# [Try it]
Every entry below should be transcribed exactly; pictures stay out of the copy.

*** Opening of Records supplied ***

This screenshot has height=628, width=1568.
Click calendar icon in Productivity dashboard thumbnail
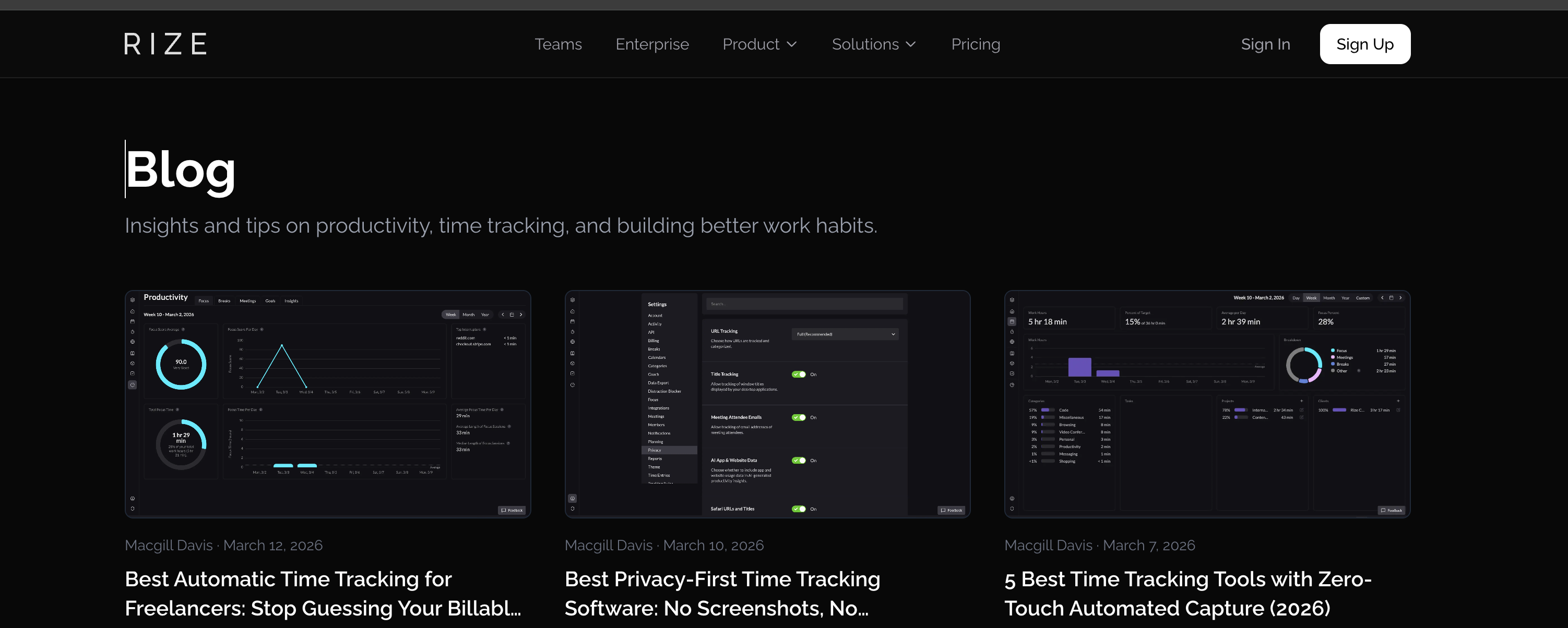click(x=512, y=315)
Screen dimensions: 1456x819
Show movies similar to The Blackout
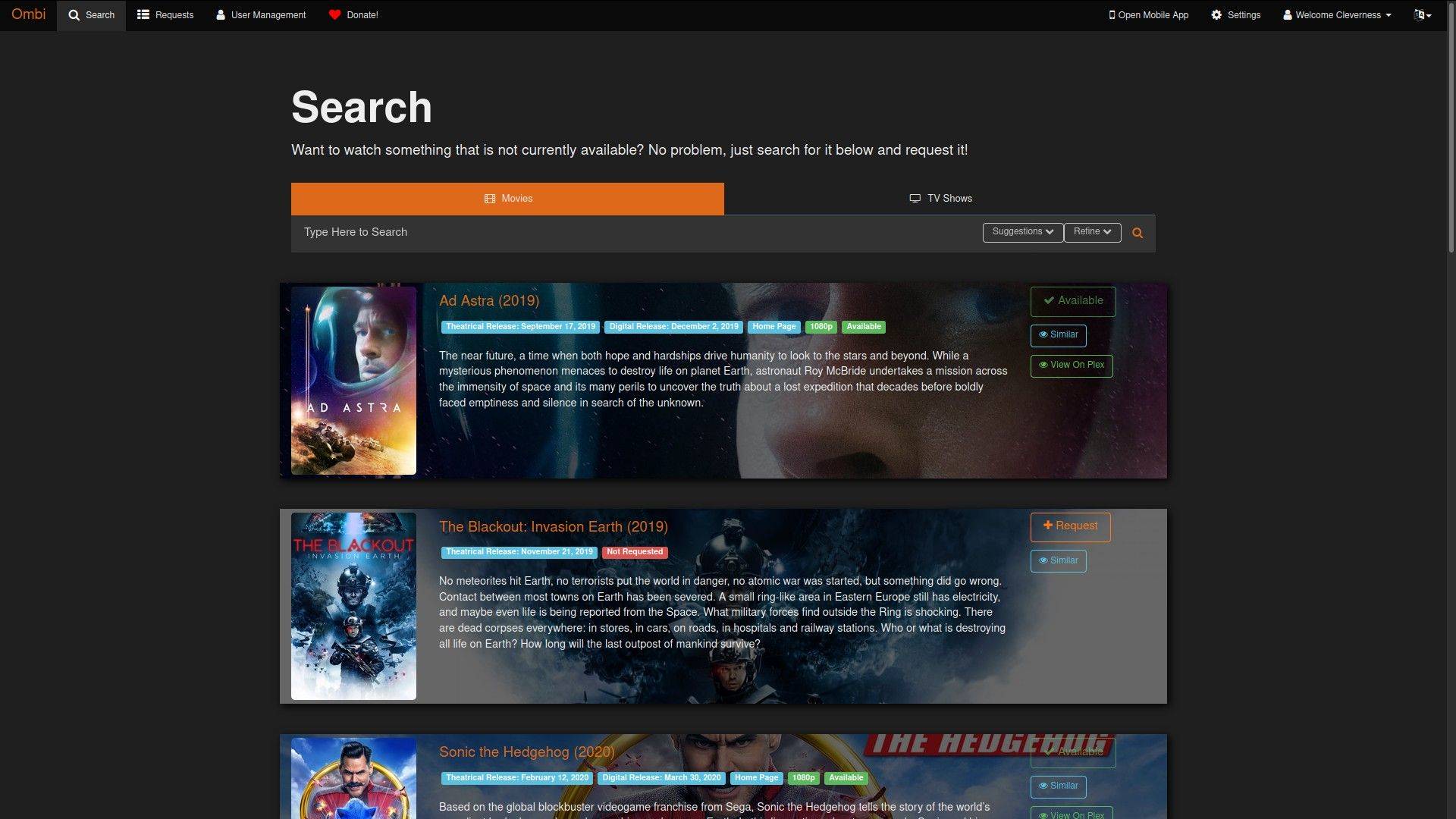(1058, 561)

*** Close of Records supplied ***

# [Final answer]
This screenshot has height=628, width=1568.
Click calendar icon in Productivity dashboard thumbnail
click(x=512, y=315)
Screen dimensions: 1456x819
Show movies similar to The Blackout
(1058, 561)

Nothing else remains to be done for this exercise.